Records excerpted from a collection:
##########

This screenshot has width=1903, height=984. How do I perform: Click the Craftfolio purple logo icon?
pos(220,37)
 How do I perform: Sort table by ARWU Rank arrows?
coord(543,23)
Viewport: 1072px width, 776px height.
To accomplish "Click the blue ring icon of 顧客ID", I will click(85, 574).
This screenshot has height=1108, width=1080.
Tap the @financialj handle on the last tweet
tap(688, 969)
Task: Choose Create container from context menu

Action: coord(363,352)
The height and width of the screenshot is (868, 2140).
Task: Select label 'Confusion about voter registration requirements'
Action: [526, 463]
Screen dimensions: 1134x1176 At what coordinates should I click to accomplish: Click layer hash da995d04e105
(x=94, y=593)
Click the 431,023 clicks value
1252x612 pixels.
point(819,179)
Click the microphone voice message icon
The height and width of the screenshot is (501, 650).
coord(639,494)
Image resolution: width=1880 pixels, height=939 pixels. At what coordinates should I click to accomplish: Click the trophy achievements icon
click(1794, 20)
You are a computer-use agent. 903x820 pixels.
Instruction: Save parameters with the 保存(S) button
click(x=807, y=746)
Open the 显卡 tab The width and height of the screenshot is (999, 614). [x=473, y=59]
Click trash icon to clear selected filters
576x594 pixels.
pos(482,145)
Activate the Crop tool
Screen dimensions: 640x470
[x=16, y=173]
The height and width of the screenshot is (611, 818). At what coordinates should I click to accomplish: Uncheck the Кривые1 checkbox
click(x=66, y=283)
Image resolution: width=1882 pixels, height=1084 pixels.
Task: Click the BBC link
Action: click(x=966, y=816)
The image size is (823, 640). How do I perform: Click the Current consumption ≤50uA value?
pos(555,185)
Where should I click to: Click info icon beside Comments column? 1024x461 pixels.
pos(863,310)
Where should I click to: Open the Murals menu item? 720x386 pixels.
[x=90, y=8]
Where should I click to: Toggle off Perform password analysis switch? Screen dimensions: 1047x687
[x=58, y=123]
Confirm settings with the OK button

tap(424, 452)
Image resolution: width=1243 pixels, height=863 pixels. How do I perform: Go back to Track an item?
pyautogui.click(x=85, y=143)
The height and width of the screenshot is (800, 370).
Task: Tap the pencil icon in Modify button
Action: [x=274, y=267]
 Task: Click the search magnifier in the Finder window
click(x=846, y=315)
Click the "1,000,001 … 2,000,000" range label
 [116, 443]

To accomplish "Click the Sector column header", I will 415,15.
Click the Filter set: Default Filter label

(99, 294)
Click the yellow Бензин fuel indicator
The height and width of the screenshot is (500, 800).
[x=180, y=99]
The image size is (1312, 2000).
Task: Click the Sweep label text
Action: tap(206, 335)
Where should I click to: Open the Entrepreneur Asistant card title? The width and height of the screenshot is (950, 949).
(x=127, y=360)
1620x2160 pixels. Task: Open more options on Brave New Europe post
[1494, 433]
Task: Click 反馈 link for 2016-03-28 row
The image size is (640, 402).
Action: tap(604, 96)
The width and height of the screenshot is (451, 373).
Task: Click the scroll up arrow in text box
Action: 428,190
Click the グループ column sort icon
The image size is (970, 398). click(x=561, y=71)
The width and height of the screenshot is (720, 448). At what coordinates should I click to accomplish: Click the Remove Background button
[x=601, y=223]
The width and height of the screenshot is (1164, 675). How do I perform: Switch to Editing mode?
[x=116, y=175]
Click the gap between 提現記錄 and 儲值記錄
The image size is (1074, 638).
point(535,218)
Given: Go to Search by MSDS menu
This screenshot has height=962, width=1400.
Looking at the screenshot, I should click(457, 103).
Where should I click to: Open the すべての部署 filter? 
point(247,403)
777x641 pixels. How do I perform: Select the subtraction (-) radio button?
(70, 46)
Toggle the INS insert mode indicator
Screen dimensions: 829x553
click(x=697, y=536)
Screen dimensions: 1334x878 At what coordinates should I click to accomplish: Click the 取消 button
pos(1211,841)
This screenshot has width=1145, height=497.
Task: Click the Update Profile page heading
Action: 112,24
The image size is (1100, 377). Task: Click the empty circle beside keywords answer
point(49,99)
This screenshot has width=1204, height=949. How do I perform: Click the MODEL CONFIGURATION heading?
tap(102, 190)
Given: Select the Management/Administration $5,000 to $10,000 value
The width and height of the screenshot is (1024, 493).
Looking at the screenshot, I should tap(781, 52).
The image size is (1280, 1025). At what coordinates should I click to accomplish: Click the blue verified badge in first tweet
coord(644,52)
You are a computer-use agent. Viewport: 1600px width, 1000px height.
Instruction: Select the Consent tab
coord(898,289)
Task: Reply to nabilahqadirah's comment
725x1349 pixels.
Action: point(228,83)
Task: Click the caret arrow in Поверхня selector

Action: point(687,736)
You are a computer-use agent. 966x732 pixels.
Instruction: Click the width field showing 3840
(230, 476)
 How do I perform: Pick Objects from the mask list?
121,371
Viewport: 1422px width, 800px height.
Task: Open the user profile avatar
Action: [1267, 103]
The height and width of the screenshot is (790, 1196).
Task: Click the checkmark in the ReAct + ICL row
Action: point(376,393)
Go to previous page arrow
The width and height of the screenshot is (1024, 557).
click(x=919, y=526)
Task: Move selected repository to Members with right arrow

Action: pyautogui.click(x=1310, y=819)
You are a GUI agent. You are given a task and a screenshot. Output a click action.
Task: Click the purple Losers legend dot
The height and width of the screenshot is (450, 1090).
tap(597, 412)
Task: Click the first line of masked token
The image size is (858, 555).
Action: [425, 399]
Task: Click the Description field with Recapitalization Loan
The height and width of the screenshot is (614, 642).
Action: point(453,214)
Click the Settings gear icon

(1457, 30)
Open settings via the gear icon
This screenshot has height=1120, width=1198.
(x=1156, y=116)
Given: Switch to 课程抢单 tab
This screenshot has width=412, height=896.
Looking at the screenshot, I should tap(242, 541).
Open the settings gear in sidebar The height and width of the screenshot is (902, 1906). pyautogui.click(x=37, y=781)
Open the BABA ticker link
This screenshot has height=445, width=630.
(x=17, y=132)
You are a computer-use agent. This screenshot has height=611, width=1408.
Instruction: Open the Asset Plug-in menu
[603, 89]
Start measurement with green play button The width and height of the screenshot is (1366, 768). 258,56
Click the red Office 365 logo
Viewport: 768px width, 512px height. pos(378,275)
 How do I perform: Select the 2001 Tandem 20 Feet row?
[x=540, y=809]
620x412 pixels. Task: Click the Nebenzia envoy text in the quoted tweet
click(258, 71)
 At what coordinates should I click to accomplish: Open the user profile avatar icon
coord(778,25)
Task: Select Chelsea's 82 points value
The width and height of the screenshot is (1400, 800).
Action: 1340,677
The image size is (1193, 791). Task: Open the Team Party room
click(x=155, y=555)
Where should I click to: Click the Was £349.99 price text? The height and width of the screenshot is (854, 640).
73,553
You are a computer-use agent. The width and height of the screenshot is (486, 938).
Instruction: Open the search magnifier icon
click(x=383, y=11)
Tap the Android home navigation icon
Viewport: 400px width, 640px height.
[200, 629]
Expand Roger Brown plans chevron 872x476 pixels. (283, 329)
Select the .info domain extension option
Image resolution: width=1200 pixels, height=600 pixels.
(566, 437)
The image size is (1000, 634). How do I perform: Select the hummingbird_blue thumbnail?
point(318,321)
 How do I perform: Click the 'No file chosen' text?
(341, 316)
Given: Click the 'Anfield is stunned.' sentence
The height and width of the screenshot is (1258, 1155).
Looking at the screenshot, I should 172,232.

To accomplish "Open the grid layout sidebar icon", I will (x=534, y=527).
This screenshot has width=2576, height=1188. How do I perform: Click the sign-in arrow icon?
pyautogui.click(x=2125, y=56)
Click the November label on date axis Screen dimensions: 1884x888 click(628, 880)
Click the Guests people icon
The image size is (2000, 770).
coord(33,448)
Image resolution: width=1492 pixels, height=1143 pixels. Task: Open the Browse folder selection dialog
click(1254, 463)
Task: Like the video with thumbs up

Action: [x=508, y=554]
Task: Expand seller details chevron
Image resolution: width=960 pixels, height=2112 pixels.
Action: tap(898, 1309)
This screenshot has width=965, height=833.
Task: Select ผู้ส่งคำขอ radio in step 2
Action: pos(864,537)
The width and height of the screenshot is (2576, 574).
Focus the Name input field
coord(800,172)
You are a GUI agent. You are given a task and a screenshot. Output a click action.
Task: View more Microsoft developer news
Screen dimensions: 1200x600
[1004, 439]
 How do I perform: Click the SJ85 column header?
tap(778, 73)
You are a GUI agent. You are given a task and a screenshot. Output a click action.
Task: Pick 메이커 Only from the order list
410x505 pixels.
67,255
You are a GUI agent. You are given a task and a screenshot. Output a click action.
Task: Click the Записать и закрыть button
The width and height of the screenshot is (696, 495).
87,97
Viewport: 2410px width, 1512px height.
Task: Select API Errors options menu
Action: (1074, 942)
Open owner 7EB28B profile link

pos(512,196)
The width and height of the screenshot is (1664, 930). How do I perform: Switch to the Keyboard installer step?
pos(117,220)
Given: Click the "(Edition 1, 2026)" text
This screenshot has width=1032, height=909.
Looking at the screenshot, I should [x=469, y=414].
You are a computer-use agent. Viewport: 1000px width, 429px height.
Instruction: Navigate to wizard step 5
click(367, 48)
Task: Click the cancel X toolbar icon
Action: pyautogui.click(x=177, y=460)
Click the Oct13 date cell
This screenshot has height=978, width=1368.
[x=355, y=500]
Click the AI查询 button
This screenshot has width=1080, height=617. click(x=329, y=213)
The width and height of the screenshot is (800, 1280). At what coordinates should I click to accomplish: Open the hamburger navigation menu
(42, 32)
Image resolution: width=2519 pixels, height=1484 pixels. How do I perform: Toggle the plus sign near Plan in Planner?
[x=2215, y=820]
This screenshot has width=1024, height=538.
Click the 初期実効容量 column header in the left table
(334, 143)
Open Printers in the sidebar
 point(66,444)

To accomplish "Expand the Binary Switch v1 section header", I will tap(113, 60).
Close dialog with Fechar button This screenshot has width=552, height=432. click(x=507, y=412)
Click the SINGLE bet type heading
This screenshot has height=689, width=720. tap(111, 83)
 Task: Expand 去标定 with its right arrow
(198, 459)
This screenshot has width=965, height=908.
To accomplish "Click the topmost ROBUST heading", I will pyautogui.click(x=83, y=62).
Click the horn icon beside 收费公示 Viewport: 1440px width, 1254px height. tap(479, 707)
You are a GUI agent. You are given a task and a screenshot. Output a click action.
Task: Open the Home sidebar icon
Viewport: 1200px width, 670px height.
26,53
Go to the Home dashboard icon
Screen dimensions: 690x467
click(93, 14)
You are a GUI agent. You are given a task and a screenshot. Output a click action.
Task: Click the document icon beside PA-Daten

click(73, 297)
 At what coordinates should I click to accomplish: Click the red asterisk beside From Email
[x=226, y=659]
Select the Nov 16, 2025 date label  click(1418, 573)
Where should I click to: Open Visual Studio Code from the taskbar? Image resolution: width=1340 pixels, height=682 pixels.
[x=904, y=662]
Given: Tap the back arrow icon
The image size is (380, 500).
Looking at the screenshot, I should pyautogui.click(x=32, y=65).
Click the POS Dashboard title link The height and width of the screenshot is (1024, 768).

##########

EXERCISE OBJECTIVE:
Begin at the line that has "Task: Click the search" in the entries above; stop after the line that has "Click the yellow Бензин fuel indicator". Transcribe exactly those lines and no others.

RESPONSE FOR THIS EXERCISE:
 Task: Click the search magnifier in the Finder window
click(x=846, y=315)
Click the "1,000,001 … 2,000,000" range label
 [116, 443]

To accomplish "Click the Sector column header", I will 415,15.
Click the Filter set: Default Filter label

(99, 294)
Click the yellow Бензин fuel indicator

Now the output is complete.